Network Device Initialization

来源:互联网 发布:js改变图片的src地址 编辑:程序博客网 时间:2024/06/04 08:34

Among the various initialization tasks, we are mainly interested in three:

Boot-time options
Two calls to parse_args, one direct and one indirect via parse_early_param, handle configuration parameters that a boot loader such as LILO or GRUB has passed to the kernel at boot time.

Interrupts and timers
Hardware and software interrupts are initialized with init_IRQ and softirq_init, respectively.

Initialization routines
Kernel subsystems and built-in device drivers are initialized by do_initcalls. free_init_mem frees a piece of memory that holds unneeded code. This optimization is possible thanks to smart routine tagging.

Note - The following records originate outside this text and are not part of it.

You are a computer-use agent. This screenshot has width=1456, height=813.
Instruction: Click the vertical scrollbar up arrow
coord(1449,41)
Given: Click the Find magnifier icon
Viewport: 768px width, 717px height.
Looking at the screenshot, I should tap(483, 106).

run_init_process determines the first process run on the system, the parent of all other processes; it has a PID of 1 and never halts until the system is done. Normally the program run is init, part of the SysVinit package. However, the administrator can specify a different program through the init= boot time option. When no such option is provided, the kernel tries to execute the init command from a set of wellknown locations, and panics if it cannot find any. The user can also provide boottime options that will be passed to init

Device Registration and Initialization

Hardware initialization
This is done by the device driver in cooperation with the generic bus layer (e.g., PCI or USB). The driver, sometimes alone and sometimes with the help of usersupplied parameters, configures such features of each device as the IRQ and I/O address so that they can interact with the kernel

Software initialization
Before the device can be used, depending on what network protocols are enabled and configured, the user may need to provide some other configuration parameters, such as IP addresses

Feature initialization
The Linux kernel comes with lots of networking options. Because some of them need per-device configuration, the device initialization boot sequence must take care of them. One example is Traffic Control, the subsystem that implements Quality of Service (QoS) and that decides, therefore, how packets are queued on and dequeued from the device egress’s queue (and with some limitations, also queued on and dequeued from the ingress’s queue).

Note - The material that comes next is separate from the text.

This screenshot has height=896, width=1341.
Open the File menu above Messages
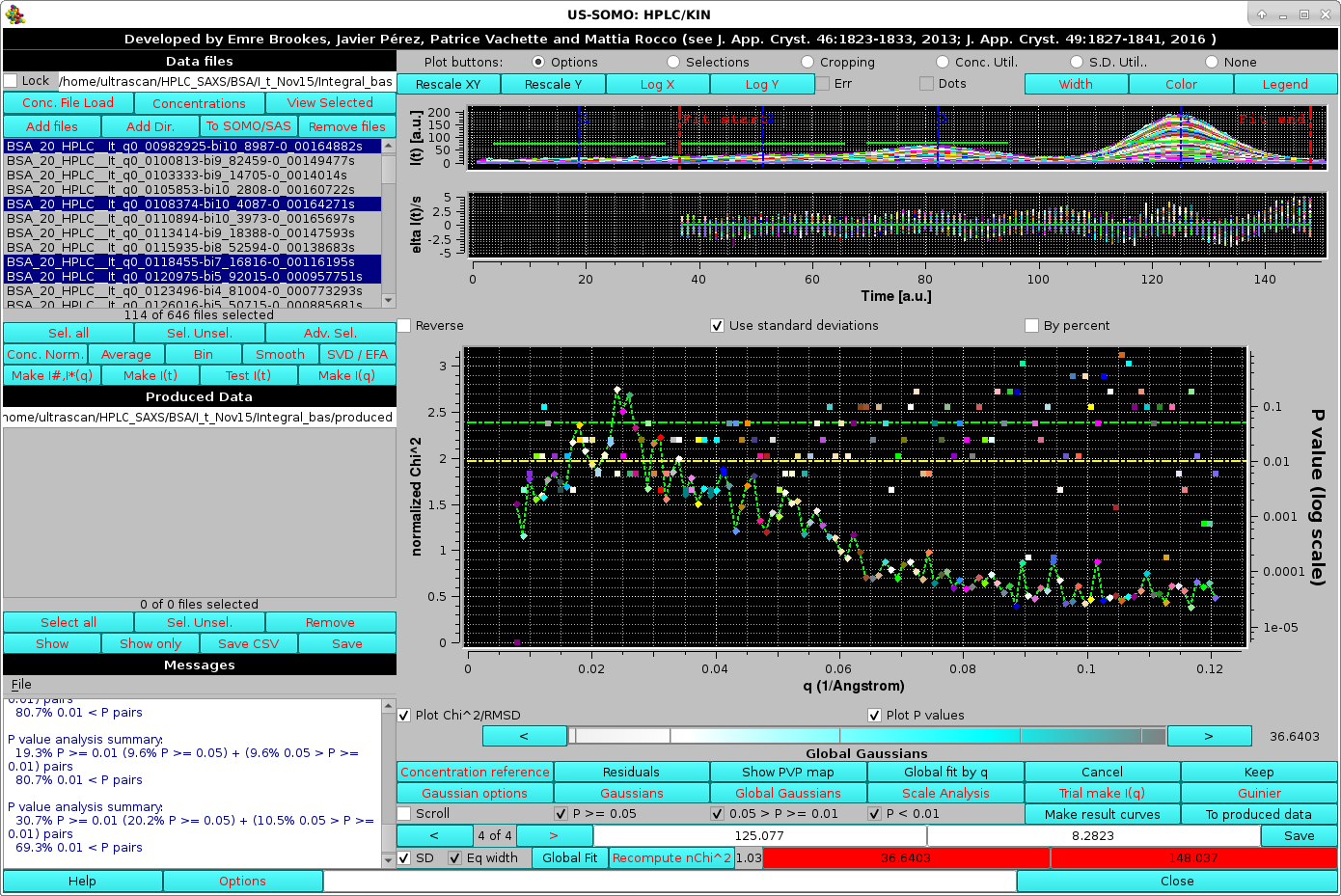click(x=20, y=684)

Basic Goals of NIC Initialization

Each network device is represented in the Linux kernel by an instance of the net_device data structure. how device drivers allocate the resources needed to establish  device/kernel communication, such as:

IRQ line
NICs need to be assigned an IRQ and to use it to call for the kernel’s attention when needed. Virtual devices, however, do not need to be assigned an IRQ: the loopback device is an example because its activity is totally internal.

I/O ports and memory registration
It is common for a driver to map an area of its device’s memory (its configuration registers, for example) into the system memory so that read/write operations by the driver will be made on system memory addresses directly; this can simplify the code. I/O ports and memory are registered and released with request_region and release_region, respectively.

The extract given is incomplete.